===== LISTED RECORDS
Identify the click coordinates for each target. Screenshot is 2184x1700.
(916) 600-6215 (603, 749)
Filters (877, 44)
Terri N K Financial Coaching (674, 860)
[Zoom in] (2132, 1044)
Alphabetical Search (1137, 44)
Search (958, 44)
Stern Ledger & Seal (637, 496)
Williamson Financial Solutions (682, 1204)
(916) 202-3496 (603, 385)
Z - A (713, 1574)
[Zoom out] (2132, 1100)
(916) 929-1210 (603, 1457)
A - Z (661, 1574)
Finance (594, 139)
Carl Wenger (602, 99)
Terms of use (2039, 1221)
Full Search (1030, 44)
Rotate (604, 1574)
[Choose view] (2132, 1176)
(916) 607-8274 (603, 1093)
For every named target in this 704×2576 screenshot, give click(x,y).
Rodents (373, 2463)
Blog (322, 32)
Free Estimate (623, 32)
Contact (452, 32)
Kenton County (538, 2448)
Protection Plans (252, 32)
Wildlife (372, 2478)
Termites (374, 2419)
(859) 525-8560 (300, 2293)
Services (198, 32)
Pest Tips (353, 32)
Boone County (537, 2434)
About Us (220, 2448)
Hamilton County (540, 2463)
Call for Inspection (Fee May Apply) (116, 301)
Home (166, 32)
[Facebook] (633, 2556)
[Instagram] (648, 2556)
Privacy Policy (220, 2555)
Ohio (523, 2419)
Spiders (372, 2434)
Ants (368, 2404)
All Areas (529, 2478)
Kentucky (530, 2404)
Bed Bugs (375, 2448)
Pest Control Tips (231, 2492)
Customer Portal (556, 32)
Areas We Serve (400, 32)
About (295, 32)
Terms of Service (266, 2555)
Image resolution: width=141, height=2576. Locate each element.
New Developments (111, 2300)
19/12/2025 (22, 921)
==========
> _PROBLEM DESCRIPTION_
A verbatim transcription of all the entries above is required.

> _RESPONSE TO THE TASK_
Identify the click coordinates for each target. Screenshot is 2184x1700.
(916) 600-6215 (603, 749)
Filters (877, 44)
Terri N K Financial Coaching (674, 860)
[Zoom in] (2132, 1044)
Alphabetical Search (1137, 44)
Search (958, 44)
Stern Ledger & Seal (637, 496)
Williamson Financial Solutions (682, 1204)
(916) 202-3496 (603, 385)
Z - A (713, 1574)
[Zoom out] (2132, 1100)
(916) 929-1210 (603, 1457)
A - Z (661, 1574)
Finance (594, 139)
Carl Wenger (602, 99)
Terms of use (2039, 1221)
Full Search (1030, 44)
Rotate (604, 1574)
[Choose view] (2132, 1176)
(916) 607-8274 (603, 1093)
For every named target in this 704×2576 screenshot, give click(x,y).
Rodents (373, 2463)
Blog (322, 32)
Free Estimate (623, 32)
Contact (452, 32)
Kenton County (538, 2448)
Protection Plans (252, 32)
Wildlife (372, 2478)
Termites (374, 2419)
(859) 525-8560 (300, 2293)
Services (198, 32)
Pest Tips (353, 32)
Boone County (537, 2434)
About Us (220, 2448)
Hamilton County (540, 2463)
Call for Inspection (Fee May Apply) (116, 301)
Home (166, 32)
[Facebook] (633, 2556)
[Instagram] (648, 2556)
Privacy Policy (220, 2555)
Ohio (523, 2419)
Spiders (372, 2434)
Ants (368, 2404)
All Areas (529, 2478)
Kentucky (530, 2404)
Bed Bugs (375, 2448)
Pest Control Tips (231, 2492)
Customer Portal (556, 32)
Areas We Serve (400, 32)
About (295, 32)
Terms of Service (266, 2555)
Image resolution: width=141, height=2576. Locate each element.
New Developments (111, 2300)
19/12/2025 (22, 921)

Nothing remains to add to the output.